THE PROBLEM:
Begin with the first line of the entries below and reproduce each line exactly, ending with the line that holds "is (477, 346).".

───── PROVIDED MATERIAL ─────

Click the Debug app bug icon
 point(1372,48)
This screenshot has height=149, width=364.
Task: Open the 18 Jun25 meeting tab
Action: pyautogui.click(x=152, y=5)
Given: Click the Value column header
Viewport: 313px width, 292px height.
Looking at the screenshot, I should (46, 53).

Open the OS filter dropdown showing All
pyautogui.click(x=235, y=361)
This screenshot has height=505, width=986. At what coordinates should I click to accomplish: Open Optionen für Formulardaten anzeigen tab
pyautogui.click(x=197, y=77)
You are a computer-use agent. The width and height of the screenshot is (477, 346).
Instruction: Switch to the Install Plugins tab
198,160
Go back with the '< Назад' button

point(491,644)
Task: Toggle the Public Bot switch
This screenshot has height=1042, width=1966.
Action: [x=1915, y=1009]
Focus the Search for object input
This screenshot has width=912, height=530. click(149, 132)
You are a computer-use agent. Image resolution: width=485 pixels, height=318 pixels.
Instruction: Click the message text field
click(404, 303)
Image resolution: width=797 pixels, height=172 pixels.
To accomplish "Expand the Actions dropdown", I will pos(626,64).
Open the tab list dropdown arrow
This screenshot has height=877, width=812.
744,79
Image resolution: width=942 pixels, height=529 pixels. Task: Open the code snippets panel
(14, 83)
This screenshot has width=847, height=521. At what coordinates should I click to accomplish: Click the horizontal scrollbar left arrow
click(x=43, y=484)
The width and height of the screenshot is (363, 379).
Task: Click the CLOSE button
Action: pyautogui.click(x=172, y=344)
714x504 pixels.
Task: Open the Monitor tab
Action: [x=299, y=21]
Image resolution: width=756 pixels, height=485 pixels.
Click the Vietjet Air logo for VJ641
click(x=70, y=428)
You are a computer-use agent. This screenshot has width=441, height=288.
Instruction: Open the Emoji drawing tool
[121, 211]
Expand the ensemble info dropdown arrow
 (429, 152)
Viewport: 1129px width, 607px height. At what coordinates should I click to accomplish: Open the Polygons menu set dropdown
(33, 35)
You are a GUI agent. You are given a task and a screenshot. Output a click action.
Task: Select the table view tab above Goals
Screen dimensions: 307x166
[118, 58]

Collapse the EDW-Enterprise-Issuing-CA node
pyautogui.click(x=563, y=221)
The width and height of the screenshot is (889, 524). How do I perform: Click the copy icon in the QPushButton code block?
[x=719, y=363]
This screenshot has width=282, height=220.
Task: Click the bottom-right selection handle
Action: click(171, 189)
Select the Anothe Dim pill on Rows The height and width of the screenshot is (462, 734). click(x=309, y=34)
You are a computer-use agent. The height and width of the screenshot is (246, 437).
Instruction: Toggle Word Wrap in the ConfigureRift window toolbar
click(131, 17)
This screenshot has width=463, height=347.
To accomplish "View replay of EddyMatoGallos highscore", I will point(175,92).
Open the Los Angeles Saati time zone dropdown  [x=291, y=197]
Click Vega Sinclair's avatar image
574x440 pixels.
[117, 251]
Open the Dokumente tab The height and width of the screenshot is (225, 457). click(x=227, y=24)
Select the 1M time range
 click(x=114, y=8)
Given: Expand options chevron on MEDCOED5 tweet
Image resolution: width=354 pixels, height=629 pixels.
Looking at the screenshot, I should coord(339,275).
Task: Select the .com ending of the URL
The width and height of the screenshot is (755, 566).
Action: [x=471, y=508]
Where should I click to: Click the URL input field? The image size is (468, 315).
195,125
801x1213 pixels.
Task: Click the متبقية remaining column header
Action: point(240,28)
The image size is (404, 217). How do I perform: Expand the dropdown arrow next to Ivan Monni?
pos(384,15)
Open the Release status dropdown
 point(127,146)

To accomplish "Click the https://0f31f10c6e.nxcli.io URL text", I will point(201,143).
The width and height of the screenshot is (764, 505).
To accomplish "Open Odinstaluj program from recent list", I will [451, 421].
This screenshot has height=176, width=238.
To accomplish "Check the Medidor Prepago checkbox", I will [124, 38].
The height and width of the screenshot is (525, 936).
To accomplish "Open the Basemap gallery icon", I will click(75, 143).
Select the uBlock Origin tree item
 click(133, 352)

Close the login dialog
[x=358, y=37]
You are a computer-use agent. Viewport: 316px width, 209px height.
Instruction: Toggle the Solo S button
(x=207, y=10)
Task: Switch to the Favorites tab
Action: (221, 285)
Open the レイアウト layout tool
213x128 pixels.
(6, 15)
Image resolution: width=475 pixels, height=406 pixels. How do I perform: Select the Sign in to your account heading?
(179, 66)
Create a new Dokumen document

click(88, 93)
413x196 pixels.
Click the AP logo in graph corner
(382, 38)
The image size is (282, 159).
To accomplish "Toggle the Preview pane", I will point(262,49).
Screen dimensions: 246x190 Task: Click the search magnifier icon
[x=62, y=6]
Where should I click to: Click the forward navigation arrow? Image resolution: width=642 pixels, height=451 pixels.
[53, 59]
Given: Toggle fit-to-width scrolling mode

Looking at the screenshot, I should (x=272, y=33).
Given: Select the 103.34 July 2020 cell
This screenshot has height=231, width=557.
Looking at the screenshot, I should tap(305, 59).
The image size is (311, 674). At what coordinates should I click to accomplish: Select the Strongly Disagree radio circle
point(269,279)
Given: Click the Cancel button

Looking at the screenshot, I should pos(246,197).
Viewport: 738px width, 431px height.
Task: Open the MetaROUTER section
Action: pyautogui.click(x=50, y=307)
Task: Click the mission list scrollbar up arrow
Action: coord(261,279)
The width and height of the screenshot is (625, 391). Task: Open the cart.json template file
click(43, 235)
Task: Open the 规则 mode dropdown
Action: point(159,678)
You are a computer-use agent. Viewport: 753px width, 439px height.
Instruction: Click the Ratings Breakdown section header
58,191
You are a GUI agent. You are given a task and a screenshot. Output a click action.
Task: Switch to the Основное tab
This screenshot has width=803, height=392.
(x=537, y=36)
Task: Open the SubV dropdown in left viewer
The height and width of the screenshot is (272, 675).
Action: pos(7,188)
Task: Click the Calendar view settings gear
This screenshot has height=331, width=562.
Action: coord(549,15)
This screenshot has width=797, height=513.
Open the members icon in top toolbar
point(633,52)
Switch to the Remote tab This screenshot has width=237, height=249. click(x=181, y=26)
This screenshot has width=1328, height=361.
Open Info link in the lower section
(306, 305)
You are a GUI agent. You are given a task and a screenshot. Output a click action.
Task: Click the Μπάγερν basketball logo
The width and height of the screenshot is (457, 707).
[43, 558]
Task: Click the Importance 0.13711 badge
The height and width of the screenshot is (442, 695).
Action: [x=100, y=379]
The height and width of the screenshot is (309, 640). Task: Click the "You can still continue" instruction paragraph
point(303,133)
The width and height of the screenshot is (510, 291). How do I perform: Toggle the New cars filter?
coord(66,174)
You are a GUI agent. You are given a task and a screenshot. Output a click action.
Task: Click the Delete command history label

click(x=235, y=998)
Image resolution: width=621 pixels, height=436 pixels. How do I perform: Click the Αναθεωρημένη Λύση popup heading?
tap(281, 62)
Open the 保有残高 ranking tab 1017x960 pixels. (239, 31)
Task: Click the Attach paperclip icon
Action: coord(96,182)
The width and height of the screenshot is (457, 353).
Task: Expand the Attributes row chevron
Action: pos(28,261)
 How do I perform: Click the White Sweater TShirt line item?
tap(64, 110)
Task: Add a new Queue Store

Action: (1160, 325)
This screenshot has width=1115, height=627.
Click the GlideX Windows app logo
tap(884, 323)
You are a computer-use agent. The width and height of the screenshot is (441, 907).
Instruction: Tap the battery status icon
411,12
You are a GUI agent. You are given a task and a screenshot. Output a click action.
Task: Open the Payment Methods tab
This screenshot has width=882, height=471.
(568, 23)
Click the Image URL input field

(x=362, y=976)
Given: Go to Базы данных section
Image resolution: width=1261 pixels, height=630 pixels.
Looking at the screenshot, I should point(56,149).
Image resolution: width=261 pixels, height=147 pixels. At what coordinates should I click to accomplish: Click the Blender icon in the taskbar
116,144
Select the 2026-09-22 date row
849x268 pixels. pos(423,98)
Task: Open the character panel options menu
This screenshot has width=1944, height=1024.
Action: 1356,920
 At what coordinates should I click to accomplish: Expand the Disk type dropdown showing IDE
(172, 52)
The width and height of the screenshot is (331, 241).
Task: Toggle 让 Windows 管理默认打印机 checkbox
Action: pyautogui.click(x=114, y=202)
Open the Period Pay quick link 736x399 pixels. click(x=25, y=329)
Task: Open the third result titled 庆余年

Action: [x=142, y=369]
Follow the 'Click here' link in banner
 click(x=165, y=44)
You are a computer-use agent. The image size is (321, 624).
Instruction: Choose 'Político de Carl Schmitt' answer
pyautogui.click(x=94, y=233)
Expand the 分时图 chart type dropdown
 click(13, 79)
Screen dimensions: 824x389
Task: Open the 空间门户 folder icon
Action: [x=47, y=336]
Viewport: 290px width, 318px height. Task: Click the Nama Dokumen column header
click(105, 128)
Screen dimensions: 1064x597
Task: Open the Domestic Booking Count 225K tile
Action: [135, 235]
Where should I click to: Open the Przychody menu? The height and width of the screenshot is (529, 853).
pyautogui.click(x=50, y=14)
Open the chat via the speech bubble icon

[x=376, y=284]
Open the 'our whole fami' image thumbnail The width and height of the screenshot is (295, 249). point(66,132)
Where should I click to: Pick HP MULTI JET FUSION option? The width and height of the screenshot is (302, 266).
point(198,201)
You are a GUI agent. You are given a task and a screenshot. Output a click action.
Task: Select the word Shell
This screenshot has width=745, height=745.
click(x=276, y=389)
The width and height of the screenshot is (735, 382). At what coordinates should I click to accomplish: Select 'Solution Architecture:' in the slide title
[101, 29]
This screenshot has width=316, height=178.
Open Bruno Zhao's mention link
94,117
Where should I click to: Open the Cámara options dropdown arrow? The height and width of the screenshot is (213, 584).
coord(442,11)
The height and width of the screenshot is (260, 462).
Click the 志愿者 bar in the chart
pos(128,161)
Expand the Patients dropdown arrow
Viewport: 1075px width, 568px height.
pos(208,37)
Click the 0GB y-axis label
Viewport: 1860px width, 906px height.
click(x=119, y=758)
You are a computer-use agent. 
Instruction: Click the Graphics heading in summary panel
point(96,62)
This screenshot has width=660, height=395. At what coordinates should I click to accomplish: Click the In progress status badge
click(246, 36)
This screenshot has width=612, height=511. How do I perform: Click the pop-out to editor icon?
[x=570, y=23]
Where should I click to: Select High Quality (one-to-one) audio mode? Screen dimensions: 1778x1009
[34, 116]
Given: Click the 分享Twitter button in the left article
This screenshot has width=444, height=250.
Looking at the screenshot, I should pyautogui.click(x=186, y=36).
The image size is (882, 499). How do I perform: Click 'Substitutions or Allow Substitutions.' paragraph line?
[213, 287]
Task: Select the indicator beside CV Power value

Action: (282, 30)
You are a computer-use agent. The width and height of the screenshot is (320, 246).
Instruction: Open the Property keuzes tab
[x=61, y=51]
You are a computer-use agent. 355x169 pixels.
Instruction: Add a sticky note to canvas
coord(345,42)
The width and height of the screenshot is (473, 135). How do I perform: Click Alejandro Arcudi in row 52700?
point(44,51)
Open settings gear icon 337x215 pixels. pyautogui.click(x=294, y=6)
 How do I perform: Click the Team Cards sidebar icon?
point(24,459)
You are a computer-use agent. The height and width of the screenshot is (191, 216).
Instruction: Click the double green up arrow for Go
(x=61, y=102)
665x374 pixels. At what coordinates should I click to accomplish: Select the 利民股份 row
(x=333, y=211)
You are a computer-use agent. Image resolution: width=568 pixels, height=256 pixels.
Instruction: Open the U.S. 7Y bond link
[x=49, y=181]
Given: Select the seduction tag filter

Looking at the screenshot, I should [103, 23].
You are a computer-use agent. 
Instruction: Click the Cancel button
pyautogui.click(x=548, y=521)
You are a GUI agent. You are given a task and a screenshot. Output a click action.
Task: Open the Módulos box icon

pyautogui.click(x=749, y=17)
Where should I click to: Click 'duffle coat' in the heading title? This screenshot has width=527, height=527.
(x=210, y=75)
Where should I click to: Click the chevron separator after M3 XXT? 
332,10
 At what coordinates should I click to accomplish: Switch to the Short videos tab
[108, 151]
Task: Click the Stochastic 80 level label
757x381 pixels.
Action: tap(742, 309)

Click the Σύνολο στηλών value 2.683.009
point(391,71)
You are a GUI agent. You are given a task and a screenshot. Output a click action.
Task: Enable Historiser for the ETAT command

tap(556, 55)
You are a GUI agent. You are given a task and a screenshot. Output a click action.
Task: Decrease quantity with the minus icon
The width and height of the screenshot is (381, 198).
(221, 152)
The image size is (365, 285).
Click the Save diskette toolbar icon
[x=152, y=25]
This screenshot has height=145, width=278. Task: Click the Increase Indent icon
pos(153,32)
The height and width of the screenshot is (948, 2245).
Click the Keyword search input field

─────

ANSWER SPACE:
Click the Debug app bug icon
 point(1372,48)
This screenshot has height=149, width=364.
Task: Open the 18 Jun25 meeting tab
Action: pyautogui.click(x=152, y=5)
Given: Click the Value column header
Viewport: 313px width, 292px height.
Looking at the screenshot, I should (46, 53).

Open the OS filter dropdown showing All
pyautogui.click(x=235, y=361)
This screenshot has height=505, width=986. At what coordinates should I click to accomplish: Open Optionen für Formulardaten anzeigen tab
pyautogui.click(x=197, y=77)
You are a computer-use agent. The width and height of the screenshot is (477, 346).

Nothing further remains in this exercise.